Jika agenda Jokowi tiga periode atau perpanjangan masa presiden gagal, sudah disiapkan rencana cadangan untuk menempatkan orang-orang pilihan sebagai penggantinya melalui berbagai mekanisme yang mungkin. Dengan demikian, dua agenda tersebut tampaknya akan terus dipaksakan semaksimal mungkin, apa pun risiko dan berapa pun biayanya.
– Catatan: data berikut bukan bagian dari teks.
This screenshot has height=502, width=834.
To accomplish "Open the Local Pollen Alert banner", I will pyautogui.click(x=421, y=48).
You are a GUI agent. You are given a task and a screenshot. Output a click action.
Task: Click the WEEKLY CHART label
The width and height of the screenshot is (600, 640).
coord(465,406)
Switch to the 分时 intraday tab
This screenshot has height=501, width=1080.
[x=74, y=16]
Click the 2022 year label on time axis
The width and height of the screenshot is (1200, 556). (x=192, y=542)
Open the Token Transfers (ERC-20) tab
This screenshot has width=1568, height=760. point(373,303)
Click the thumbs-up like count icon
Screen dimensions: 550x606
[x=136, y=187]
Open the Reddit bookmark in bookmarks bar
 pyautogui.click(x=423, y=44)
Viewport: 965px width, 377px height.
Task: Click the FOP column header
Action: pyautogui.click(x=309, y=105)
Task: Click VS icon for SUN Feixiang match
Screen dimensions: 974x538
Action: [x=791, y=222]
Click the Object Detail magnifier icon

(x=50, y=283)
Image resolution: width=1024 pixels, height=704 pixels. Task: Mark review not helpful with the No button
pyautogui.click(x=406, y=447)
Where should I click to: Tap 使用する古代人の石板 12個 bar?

Yang perlu disadari para elite dan tokoh masyarakat desa adalah bahwa pertarungan elite yang merambah ke akar rumput akan menimbulkan konflik horisontal, yang sangat memungkinkan menimbulkan pertumpahan darah. Di desa juga ada kader-kader partai politik dan mungkin akan terjadi konflik di antara mereka sebagai turunan dari sikap partai di pusat.

Namun, tidak semua hal dapat dipertukarkan. Loyalitas masyarakat pada konstitusi, akhlaknya, dan harapan tentang hari esok yang lebih baik tidak selalu dapat ditukar dengan materi yang ditawarkan para elite.

Memobilisasi masyarakat, yang sudah terbelah sejak pemilihan presiden 2014, akan sangat berbahaya karena akan berbenturan dengan kelompok-kelompok penjaga konstitusi yang juga sudah bergerak, termasuk aksi-aksi mahasiswa. Potensi konflik sosial antara pendukung dan penolak agenda Jokowi tiga periode atau perpanjangan masa presiden akan dapat memicu kekacauan serta ketidakstabilan politik dan keamanan. Inilah yang harus dicegah sedini mungkin. [FNN]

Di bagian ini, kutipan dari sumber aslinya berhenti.